Have you ever been bitten by a tick? Hopefully not. But if you have, maybe make sure you are not infected with any of the near fatal diseases that ticks sometimes carry. Ticks, like mosquitoes can be vectors of diseases like Kyasanur Forest disease and the more widely spread Lyme disease which affects nearly 3,00,000 people in USA and 65,000 in Europe each year. Apart from causing extreme discomfort in the form of itchiness that sometimes borders on agony, people suffering from Lyme disease experience severe muscle aches, fatigue and high fever. How is it that the bacterium Borrelia burgdorferi responsible for Lyme disease affects humans to such a large extent, without harming the ticks themselves? Scientists from University of Maryland’s School of Medicine have now found out how ticks manage not to succumb to the infection of the bacteria they so generously harbour.

Though ticks appear similar to most insects, the functioning of their immune system has been found out to be very different. They seem to be missing the genes that are pivotal in directing immune response. Through a process called RNA interference, where RNA is used to obstruct the expression of a gene, a gene named IMD was identified that contains the key codes required to trigger an immune system response in mosquitoes. This gene was however missing in ticks. Several other crucial genes were also found to be missing. For example, PGRP, a crucial molecular component required for immune responses in mosquitoes, helps identify invading microbes by the presence of sugar in their cell walls and thereby triggers the immune system response. Though this molecular component was also found to be present in ticks, it did not seem to affect Borrelia burgdorferi in any way.

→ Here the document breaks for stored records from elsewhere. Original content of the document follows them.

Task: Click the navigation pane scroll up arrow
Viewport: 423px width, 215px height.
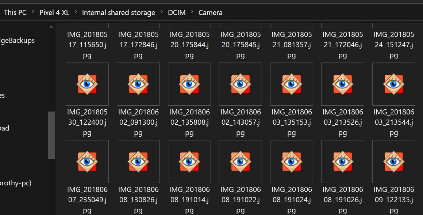Action: (51, 27)
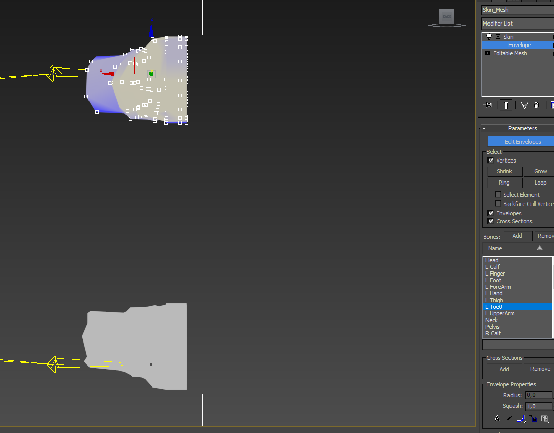Click Remove Modifier trash icon

pyautogui.click(x=536, y=105)
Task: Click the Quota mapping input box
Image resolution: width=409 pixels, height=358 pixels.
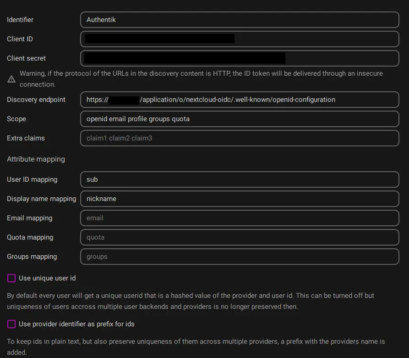Action: click(x=239, y=237)
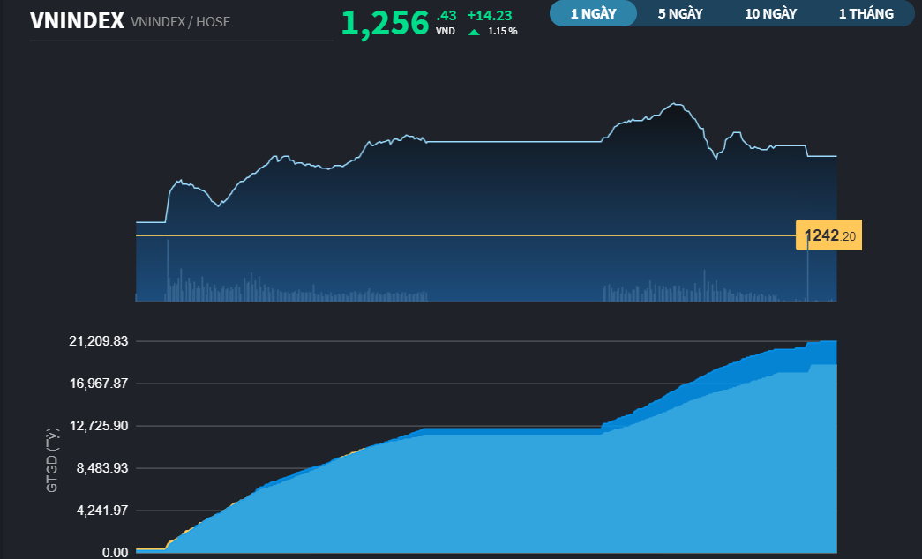Click the VNINDEX title heading
Image resolution: width=922 pixels, height=559 pixels.
coord(77,21)
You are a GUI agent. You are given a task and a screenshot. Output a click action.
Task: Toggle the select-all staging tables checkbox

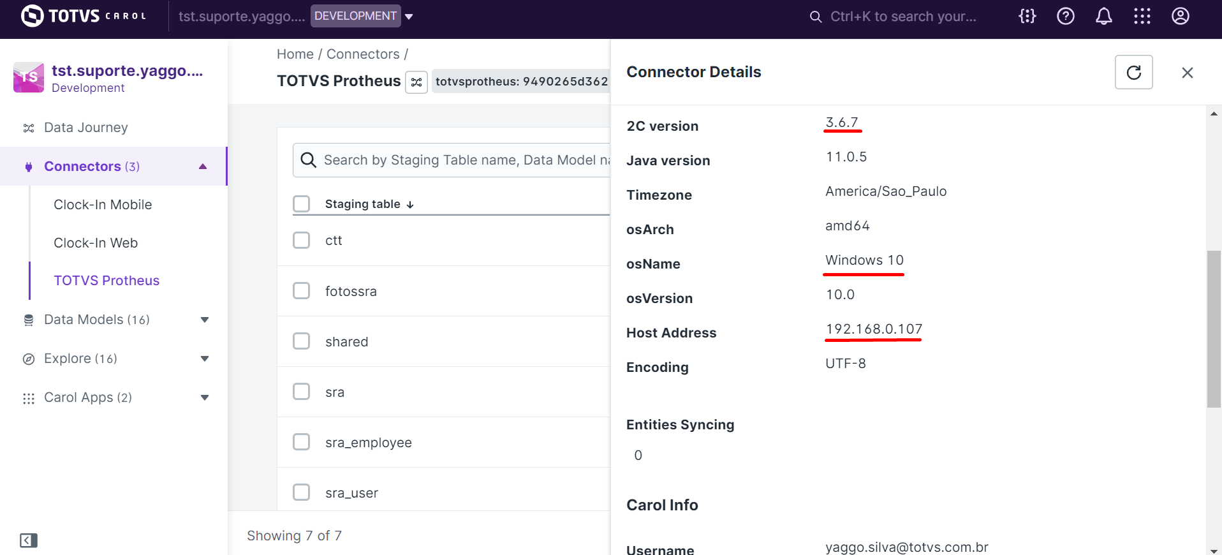pyautogui.click(x=302, y=204)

The pathways that link the immune system, the IMD and PGRP are the same in both mosquitoes and ticks, however the mechanism in which they work are entirely different. In mosquitoes and other insects, the immune system responses are triggered on the detection of sugar molecules in the cell wall of the invading bacterium. But the tick immune system is triggered upon detection of fat molecules instead.

Further examination of Borrelia burgdorferi revealed that it does not have a sugary cell wall that mosquitoes and other insects respond to, but that it has one composed of fat molecules instead. Ticks, therefore, appear to have an immune system that is specifically adapted to handle this. It is also believed that Borrelia burgdorferi may also contain an anti-freeze protein that helps ticks to thrive in freezing temperatures.

The differences in the mechanisms and workings of the immune system between insects and ticks are an indication that the two evolved separately. Scientists therefore believe that ticks and other insects have an evolutionary distance of nearly 500 million years, similar to that between humans and fish. Increase in the deer population is believed to be the reason why more people are being infected by Lyme disease in the recent years. Extended periods of warm weather further help the ticks not just to survive and persist, but also to spread. Ticks are most likely to catch the Borrelia ‘bug’ during their lymph stage from smaller animals like rodents and birds which they cling on to. As they grow bigger, they transfer onto larger hosts like deer. The deer however are not infected or affected by Borrelia burgdorferi, even though they play hosts to the ticks.

Scientists are now exploring ways in which the immune system of the ticks can be tweaked in order to strengthen it and make the ticks less vulnerable to a bacterial invasion. They hope this helps prevent transmission of bacterial infections like Lyme disease from ticks to humans.